L’usage du cigare s’est répandu auprès de la jeunesse ivoirienne, avec tous les risques que cela comporte. Cohiba, Davidoff, Partagas, Montecristo, Oliva et bien d’autres marques de renommée internationale ont de plus en plus d’adeptes en Côte d’Ivoire.
FAUSTIN EHOUMAN
Le cigare plus nocif que la cigarette
Fumer le cigare est souvent considéré, à tort, comme moins nocif pour la santé que fumer la cigarette, sous prétexte que ce ne serait que du tabac et donc un produit naturel. C’est justement cet argument que le docteur Nestor Koffi, chargé de l’information, l’éducation et la communication au Programme national de lutte contre le tabagisme et les autres addictions (Pnlta), utilise pour rectifier ces idées reçues. « Tous les produits du tabac sont addictifs et nocifs pour la santé puisqu’ils contiennent les mêmes éléments toxiques et cancérigènes. Pour le cigare, il est encore plus nocif car il est moins travaillé et donc plus dur. Contrairement à la cigarette, la fumée du cigare n’est pas filtrée », justifie-t-il.
De plus, selon plusieurs experts dont ceux de Hcl (Hospices civils de Lyon), spécialistes des questions liées au tabagisme, un amateur de cigares a même quatre fois plus de risques de développer un cancer de la bouche ou du pharynx et dix fois plus de risques de développer un cancer du larynx. Les risques de cancer du poumon et de maladies cardiovasculaires augmentent avec le nombre de cigares fumés.
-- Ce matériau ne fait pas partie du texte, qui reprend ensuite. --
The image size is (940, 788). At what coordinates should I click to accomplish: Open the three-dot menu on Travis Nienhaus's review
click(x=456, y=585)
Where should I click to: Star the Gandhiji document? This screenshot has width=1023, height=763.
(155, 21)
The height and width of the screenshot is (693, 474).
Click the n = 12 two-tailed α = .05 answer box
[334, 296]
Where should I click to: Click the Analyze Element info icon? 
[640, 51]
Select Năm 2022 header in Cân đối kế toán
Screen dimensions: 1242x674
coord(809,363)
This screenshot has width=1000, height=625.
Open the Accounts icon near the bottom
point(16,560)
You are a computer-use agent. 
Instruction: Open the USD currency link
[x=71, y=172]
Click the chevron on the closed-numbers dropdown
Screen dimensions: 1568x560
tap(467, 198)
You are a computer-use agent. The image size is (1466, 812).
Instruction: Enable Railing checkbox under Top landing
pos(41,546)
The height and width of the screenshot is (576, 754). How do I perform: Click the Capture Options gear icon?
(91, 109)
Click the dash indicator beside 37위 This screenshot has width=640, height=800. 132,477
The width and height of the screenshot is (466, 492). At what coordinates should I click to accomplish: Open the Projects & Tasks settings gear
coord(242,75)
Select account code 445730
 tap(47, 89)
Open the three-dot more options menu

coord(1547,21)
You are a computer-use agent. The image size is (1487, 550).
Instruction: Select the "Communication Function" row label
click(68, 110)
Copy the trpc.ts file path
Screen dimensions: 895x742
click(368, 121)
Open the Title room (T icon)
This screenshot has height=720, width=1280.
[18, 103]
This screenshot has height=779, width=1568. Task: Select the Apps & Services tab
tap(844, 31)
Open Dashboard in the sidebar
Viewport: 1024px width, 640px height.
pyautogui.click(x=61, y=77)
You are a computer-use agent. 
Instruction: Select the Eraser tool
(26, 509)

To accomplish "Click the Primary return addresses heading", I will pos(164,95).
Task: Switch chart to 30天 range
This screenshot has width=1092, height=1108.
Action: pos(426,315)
Et le risque de cancer du poumon est multiplié par trois lorsque le fumeur inhale la fumée dans sa bouche.
Ces études vont plus loin en précisant que fumer le cigare n’a pas de conséquences néfastes que pour le fumeur, mais également pour son entourage. Par rapport à une cigarette fumée à 70 %, un gros cigare fumé au même taux émet environ 20 fois plus de monoxyde de carbone, cinq fois plus de particules et deux fois plus d’hydrocarbures aromatiques.
F. EHOUMAN
La petite histoire du cigare
Le cigare est un produit du tabac qui remonte à des siècles en arrière et qui a traversé de nombreuses époques et cultures. Bien que son origine exacte soit encore sujette à débat, il est largement accepté que les premiers cigares ont été fabriqués par les Mayas et les Aztèques, des peuples indigènes d’Amérique centrale, il y a plus de 2000 ans.
L’histoire raconte que ce sont les explorateurs espagnols qui, lorsqu’ils débarquent sur les côtes cubaines à la fin du XVesiècle, remarquent que les indigènes inspirent la fumée émanant de la combustion de plantes. À leur retour sur le continent européen, ils y viennent les malles pleines de tabac. Mais il faudra attendre l’an 1676 pour que le cigare naisse dans la forme que nous lui connaissons aujourd’hui. Ce sont les milieux bourgeois qui s’en saisissent les premiers. Fumer un cigare devient très vite signe de raffinement. Avec certains plaisirs de la table, il constitue le nec plus ultra du savoir vivre.
En Afrique, ce sont les colons qui l’introduisent. Et au lendemain des indépendances, ce sont une fois encore les milieux nantis qui tirent les premières bouffées. Pendant longtemps donc, le cigare a été associé à la richesse, à l’opulence et à l’abondance de biens.